Exercise instructions:
Where the records below reach the line containing "This screenshot has", start transcribing, and end with the line containing "Open the ファイル menu", exactly and with nothing else added.

Data under study:
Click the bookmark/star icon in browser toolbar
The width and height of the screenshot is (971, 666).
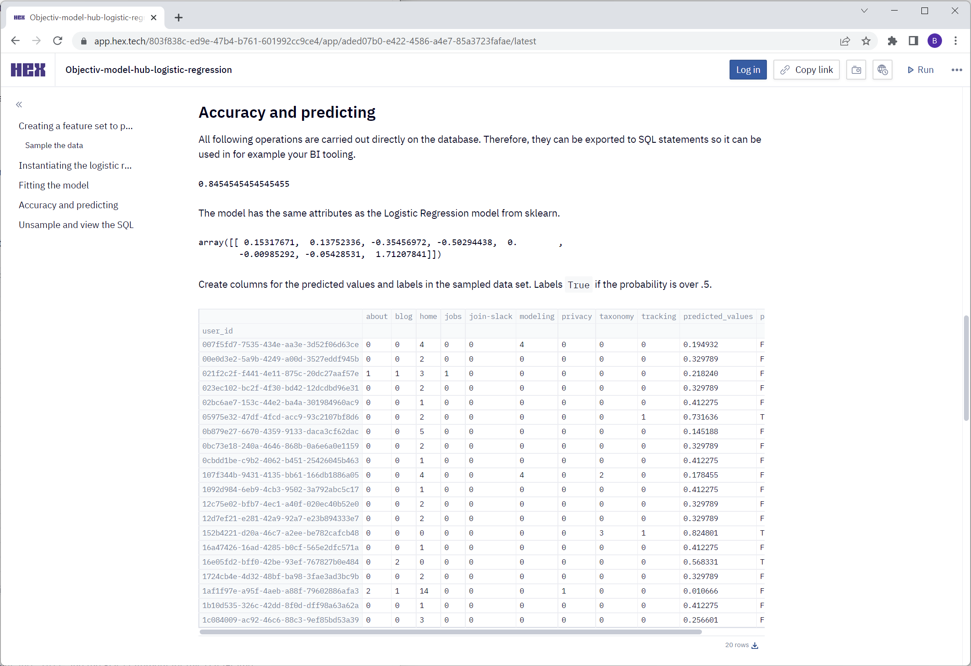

* * *

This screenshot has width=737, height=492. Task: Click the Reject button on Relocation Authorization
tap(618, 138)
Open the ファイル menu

--

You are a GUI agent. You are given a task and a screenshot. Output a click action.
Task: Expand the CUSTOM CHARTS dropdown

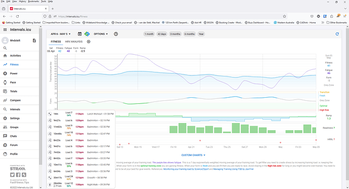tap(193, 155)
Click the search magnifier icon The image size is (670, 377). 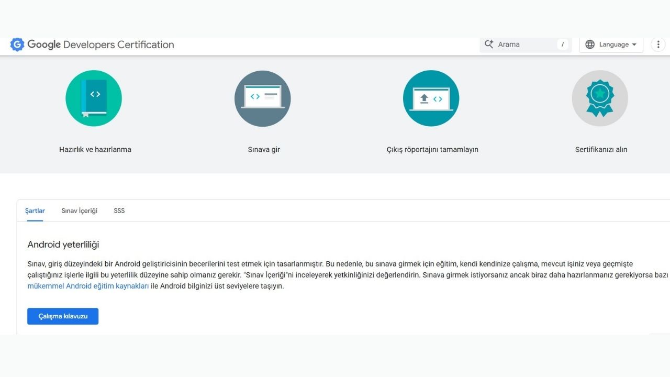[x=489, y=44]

Answer space:
This screenshot has width=737, height=492. Task: Click the Reject button on Relocation Authorization
tap(618, 138)
Open the ファイル menu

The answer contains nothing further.